PROVIDED PASSAGE below:

NDP leader Thomas Mulcair will not participate in the broadcast consortium debates unless Stephen Harper is also present, said a statement released Friday.
Over the past few days, Conservative sources have been quietly predicting that Mulcair will not join – this prediction now appears to have come true.
In a press release Friday afternoon, the NDP indicated that it will decide whether to participate in debates based on three criteria:
The party also indicated that it will participate in an equal number of French and English debates.
As Harper has already indicated that he will not be participating in any debates organized by the broadcasters, this puts these debates themselves in jeopardy: Having just Liberal leader Justin Trudeau and Elizabeth May, and at the French-language debate, Bloc Quebecois leader Gilles Duceppe, doesn’t make for much of a discussion.
WATCH: Conservative Party’s Kory Teneycke reacts to NDP announcement that they will only debate if Harper is there
“This debate about the debates is the direct result of the Conservative Party’s unilateral break with traditional practice that, while not perfect, was coherent and functional,” said NDP campaign director Anne McGrath in a press release.
“The Conservative Party must explain to Canadians why they have yet to accept the Broadcast Consortium’s proposal and failed to put forward alternative solutions. The current situation has led to needless uncertainty and threatens the linguistic balance that the previous approach provided,” she said.
The Green Party is not happy with the NDP’s decision.
The party’s director of communications Julian Morelli said that this was a collaborative effort between Mulcair and Harper to ensure Elizabeth May doesn’t get to debate in front of a wide audience.
“They shouldn’t be playing games,” he said. “You’ve got a national broadcaster forum that’s going to hit 14 million to 18 million people. To suggest that [Mulcair]’s not going to debate with the prime minister not there, who does he think he is?”
Morelli added this decision is “killing democracy.”
Global News has also reached out to the Liberal Party for comment.
The French-language broadcast consortium debate was scheduled for Oct. 7 and the English on Oct. 8.
All leaders will be participating in a debate organized by Maclean’s magazine on Thursday, Aug. 6, and other debates are organized later in the campaign.

End of PROVIDED PASSAGE.

**QUESTIONS**
a: Summarize the article on the NDP's debate decision in exactly two sentences.
b: List every political party named in the article on the NDP's debate decision.

LISTED ENTRIES below:

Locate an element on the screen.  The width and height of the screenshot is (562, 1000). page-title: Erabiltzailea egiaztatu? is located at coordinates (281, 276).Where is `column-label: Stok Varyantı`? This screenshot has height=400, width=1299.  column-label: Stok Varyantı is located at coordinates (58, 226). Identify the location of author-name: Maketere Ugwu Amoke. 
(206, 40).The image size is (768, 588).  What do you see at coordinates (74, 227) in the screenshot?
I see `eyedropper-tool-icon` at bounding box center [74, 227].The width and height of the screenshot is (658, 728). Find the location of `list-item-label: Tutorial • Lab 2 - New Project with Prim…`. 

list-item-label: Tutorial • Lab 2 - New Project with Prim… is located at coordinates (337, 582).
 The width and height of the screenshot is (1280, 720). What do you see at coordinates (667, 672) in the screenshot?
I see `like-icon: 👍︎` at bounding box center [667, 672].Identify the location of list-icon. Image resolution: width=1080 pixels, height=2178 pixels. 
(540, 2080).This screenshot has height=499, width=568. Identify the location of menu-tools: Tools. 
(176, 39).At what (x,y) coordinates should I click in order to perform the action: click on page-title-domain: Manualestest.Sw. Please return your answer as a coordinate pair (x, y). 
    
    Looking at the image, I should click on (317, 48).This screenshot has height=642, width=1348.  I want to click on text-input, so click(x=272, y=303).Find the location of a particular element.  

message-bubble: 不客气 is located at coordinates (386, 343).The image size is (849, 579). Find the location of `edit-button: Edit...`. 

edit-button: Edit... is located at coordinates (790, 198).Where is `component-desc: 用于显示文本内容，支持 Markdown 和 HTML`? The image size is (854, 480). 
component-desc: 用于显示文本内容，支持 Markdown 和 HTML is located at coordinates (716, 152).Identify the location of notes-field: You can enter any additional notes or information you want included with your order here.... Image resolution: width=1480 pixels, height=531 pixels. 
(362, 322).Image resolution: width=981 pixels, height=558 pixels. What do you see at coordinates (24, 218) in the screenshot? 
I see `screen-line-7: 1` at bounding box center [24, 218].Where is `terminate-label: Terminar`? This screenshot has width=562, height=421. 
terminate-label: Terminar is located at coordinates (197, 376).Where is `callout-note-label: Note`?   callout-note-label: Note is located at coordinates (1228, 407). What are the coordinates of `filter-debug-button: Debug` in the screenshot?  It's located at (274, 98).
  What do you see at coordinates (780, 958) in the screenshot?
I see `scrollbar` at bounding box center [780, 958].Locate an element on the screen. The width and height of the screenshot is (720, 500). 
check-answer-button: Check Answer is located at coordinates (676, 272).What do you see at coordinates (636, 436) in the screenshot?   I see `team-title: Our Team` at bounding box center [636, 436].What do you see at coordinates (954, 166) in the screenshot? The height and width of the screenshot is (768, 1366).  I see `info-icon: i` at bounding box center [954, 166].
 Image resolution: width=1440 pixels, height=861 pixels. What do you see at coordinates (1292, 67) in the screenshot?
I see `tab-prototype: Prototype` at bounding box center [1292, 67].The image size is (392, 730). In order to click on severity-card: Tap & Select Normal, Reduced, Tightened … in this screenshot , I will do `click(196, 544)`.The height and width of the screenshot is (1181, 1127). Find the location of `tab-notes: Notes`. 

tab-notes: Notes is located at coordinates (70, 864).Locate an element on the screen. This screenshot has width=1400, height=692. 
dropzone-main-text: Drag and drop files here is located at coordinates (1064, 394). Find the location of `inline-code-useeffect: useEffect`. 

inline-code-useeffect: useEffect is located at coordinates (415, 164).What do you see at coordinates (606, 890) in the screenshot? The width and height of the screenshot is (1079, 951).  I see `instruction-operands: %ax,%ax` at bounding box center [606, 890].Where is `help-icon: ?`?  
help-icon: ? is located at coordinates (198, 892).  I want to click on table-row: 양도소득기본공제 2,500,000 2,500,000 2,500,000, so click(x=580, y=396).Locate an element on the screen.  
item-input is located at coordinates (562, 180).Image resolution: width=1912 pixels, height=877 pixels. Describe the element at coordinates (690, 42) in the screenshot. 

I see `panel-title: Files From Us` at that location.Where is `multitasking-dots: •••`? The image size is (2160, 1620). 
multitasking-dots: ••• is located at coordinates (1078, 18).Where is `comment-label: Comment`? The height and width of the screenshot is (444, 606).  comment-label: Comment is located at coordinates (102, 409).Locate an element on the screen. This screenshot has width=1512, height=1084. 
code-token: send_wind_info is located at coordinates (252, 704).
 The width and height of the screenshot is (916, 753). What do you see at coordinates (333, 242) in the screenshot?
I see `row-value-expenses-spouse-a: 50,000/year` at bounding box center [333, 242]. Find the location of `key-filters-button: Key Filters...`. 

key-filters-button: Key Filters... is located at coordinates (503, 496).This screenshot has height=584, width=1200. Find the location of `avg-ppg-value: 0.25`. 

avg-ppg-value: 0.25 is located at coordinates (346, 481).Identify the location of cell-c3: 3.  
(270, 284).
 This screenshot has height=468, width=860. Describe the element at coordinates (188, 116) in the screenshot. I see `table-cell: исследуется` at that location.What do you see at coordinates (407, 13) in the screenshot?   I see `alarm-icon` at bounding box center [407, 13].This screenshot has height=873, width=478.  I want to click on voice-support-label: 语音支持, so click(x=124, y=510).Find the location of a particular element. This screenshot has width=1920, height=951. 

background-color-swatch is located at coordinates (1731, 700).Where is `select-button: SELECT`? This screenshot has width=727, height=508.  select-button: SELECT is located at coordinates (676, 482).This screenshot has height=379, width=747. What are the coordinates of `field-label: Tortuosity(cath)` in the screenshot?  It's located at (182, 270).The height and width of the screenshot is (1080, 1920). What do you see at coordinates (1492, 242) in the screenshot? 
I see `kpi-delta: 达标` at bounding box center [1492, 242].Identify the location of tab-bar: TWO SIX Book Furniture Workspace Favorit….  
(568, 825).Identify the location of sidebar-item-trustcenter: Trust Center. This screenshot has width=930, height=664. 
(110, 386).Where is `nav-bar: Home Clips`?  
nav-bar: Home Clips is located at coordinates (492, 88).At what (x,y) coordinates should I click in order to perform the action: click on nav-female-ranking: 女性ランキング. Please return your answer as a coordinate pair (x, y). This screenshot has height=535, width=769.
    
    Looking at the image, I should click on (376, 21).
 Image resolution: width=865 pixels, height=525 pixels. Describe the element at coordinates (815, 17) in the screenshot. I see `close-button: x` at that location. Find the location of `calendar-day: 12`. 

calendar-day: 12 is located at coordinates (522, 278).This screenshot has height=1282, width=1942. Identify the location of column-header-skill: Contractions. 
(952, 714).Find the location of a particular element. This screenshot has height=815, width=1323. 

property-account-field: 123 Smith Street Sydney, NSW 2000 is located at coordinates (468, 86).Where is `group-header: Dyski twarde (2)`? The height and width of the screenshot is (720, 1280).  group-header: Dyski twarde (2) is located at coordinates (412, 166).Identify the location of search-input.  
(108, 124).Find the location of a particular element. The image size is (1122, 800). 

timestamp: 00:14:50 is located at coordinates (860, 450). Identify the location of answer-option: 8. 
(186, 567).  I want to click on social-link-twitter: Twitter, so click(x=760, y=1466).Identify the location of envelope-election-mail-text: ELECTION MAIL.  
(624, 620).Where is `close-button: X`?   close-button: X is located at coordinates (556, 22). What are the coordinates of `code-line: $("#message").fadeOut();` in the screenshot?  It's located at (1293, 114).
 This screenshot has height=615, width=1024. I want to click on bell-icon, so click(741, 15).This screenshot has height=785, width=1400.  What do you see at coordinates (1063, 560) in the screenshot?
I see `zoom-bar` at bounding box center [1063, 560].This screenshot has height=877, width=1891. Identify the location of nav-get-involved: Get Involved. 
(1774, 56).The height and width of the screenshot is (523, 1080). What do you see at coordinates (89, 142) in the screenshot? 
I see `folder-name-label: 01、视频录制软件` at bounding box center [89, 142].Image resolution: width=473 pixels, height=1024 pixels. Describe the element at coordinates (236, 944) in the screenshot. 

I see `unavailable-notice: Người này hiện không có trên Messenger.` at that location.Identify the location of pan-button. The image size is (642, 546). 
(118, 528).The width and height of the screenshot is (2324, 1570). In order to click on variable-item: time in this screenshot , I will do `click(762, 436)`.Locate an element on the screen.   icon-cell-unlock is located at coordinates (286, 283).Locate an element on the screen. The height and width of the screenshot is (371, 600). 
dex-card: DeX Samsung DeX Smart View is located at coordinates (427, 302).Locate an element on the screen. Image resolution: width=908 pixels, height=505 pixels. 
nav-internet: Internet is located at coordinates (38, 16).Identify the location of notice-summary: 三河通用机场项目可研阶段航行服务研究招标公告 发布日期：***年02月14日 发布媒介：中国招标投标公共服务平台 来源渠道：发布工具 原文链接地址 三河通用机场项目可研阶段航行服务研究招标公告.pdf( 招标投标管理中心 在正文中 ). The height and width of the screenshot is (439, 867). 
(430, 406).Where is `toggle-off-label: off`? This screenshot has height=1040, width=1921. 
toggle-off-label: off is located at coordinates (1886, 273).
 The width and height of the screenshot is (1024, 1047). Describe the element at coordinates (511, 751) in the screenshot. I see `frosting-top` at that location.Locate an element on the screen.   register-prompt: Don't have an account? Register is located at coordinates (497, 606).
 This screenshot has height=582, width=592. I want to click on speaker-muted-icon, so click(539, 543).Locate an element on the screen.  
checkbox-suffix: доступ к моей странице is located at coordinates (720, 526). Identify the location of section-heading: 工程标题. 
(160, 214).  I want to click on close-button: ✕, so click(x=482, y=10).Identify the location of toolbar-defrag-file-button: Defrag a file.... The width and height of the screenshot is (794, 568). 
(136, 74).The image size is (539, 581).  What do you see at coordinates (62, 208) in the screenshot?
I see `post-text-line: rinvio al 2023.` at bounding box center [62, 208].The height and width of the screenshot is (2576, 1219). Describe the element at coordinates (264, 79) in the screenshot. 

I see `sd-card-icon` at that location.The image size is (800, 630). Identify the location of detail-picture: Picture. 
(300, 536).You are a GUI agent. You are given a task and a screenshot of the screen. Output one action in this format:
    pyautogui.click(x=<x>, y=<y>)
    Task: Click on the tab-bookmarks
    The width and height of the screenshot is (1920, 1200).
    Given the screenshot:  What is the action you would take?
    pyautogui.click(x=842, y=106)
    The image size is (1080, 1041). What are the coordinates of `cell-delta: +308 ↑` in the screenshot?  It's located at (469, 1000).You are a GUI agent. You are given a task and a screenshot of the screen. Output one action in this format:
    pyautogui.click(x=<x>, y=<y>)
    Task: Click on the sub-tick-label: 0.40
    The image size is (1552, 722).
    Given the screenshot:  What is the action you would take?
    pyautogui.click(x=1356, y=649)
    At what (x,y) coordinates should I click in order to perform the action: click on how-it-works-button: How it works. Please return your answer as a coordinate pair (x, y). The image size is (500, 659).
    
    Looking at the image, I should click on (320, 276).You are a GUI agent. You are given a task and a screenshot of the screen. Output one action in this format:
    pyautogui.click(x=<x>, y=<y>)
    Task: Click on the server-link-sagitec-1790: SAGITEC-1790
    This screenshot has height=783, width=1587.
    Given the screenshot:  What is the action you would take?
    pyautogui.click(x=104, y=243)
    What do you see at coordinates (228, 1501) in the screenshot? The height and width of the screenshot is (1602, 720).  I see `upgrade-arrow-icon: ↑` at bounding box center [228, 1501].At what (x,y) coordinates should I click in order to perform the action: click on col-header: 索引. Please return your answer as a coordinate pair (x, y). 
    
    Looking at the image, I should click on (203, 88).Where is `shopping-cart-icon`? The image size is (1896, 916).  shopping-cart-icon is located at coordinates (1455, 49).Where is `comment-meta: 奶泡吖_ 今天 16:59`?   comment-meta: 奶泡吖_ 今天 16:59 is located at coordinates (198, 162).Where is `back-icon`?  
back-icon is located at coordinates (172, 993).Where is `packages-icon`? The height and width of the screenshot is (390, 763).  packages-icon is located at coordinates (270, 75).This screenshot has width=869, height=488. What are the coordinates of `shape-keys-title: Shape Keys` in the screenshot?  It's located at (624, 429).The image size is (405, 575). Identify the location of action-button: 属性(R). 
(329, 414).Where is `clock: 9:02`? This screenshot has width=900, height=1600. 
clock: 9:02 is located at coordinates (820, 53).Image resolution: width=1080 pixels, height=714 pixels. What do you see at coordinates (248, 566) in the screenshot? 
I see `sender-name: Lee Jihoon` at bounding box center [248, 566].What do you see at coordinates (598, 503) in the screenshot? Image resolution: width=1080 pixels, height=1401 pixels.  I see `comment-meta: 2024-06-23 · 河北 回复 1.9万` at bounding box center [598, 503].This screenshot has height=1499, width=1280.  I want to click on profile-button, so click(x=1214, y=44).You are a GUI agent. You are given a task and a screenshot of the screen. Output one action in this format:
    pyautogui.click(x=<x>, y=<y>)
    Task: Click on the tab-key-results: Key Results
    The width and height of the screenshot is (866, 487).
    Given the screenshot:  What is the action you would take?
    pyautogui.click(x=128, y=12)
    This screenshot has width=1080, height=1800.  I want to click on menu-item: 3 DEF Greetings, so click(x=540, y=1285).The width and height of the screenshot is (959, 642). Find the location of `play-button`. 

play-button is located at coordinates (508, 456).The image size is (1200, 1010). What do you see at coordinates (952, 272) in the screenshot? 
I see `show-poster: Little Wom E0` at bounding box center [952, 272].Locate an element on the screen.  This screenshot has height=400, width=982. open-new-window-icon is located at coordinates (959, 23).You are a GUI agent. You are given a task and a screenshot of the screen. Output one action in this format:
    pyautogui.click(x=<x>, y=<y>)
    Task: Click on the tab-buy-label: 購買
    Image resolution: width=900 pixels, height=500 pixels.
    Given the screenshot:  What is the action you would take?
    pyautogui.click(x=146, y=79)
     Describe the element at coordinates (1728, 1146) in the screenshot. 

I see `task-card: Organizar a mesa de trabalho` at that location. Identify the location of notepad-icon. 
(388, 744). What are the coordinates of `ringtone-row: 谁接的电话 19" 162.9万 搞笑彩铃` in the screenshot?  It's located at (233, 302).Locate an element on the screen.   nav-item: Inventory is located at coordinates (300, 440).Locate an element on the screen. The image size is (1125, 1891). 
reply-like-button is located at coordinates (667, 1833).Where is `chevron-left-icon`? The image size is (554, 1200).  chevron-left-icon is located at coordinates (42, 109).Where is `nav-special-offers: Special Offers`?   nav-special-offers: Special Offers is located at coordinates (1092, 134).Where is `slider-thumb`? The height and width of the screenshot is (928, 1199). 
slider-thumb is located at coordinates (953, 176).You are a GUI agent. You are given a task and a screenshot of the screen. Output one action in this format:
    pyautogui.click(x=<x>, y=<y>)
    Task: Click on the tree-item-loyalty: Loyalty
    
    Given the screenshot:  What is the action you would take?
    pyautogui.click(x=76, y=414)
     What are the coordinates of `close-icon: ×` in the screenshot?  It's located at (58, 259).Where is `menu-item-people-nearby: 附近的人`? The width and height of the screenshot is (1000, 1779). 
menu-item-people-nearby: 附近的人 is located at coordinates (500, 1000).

End of LISTED ENTRIES.

**ANSWERS FOR THIS EXERCISE**
a: NDP leader Thomas Mulcair will not take part in the broadcast consortium debates unless Stephen Harper is also present, which puts those debates in jeopardy because Harper has said he will not join any debates organized by the broadcasters. The NDP blamed the Conservative Party's break with traditional practice for the situation, while the Green Party's director of communications called the decision a collaborative effort by Mulcair and Harper to keep Elizabeth May from debating in front of a wide audience.

b:
- NDP
- Conservative Party
- Liberal Party
- Bloc Quebecois
- Green Party